>> begin
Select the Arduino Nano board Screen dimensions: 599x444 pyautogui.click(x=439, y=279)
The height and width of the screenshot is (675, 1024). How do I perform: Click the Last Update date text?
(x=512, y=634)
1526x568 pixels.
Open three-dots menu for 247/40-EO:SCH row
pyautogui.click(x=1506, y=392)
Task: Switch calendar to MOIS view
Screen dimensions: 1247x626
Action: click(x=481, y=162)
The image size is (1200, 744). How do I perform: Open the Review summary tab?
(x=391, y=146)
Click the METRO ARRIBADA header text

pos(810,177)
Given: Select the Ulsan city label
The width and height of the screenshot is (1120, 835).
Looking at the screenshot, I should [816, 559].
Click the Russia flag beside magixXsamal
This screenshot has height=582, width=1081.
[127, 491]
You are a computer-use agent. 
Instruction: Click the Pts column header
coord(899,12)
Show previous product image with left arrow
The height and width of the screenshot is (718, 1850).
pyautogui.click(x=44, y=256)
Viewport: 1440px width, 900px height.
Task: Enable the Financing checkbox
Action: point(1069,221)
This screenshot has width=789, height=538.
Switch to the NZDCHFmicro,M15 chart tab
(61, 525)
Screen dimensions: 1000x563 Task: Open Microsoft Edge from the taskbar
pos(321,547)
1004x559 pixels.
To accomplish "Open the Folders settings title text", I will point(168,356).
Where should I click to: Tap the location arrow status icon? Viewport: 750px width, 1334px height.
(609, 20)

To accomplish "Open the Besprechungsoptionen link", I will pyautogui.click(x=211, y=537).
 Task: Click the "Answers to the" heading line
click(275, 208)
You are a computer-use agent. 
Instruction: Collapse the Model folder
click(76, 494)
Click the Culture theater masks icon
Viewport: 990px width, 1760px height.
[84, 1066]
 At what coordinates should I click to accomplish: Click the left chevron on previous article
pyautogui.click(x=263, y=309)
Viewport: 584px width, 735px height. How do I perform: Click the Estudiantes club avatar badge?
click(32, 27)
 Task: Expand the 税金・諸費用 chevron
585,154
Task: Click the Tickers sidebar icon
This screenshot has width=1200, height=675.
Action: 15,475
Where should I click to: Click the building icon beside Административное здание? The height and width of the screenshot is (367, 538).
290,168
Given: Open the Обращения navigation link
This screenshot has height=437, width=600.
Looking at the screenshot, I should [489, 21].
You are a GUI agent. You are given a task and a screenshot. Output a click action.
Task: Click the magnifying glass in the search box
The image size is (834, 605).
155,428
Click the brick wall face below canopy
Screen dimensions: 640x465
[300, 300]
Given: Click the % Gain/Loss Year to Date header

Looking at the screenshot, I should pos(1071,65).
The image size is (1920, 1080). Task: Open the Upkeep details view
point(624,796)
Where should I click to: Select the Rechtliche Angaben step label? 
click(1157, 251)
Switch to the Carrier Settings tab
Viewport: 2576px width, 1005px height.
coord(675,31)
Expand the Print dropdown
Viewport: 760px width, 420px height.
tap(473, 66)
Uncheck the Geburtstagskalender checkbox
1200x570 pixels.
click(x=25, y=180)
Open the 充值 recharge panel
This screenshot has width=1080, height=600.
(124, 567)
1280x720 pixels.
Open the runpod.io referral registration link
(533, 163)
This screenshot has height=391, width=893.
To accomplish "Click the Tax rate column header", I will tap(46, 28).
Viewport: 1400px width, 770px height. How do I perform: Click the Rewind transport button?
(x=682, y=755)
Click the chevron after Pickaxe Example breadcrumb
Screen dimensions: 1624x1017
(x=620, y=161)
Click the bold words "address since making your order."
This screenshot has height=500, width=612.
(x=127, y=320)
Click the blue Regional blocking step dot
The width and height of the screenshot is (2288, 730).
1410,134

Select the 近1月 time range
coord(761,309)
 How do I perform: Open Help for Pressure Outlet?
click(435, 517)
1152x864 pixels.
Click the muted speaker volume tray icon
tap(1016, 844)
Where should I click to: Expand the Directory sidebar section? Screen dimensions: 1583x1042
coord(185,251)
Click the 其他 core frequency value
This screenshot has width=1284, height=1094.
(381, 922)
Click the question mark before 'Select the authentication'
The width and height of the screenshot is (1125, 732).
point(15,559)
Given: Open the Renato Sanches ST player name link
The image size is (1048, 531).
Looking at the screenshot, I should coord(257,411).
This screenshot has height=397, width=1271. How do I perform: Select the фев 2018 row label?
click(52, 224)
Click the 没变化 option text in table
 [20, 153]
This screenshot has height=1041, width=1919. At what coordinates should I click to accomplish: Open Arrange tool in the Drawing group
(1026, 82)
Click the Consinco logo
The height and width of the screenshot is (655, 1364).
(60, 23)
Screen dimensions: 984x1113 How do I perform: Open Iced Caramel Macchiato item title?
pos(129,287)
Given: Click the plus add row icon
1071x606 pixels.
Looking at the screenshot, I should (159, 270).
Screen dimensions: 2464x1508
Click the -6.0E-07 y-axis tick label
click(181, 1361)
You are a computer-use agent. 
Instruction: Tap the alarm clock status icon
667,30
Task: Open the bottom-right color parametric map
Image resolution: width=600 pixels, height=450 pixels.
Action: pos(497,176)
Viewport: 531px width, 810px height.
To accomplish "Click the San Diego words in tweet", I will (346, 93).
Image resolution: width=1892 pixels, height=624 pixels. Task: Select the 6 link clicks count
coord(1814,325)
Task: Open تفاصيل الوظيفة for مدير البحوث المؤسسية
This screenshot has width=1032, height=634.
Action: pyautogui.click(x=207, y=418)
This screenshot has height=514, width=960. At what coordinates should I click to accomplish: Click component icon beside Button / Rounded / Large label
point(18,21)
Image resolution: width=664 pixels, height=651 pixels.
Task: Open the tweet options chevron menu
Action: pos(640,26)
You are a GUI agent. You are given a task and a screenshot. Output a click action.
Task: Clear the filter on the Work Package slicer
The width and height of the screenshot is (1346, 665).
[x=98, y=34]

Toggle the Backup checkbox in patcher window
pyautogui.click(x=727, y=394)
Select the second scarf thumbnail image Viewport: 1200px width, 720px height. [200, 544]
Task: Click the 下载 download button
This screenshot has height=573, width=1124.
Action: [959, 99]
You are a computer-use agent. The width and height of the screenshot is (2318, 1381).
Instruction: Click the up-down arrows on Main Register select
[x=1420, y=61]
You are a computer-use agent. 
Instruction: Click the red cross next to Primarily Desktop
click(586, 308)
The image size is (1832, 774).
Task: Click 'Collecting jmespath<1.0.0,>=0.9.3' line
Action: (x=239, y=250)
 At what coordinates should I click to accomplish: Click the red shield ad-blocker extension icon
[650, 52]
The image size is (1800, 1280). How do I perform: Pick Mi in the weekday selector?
>> end
WRITTEN INSTRUCTION: Show every line in the material above that contains the word "Switch".

RESPONSE TO THE EXERCISE:
Task: Switch calendar to MOIS view
Switch to the NZDCHFmicro,M15 chart tab
Switch to the Carrier Settings tab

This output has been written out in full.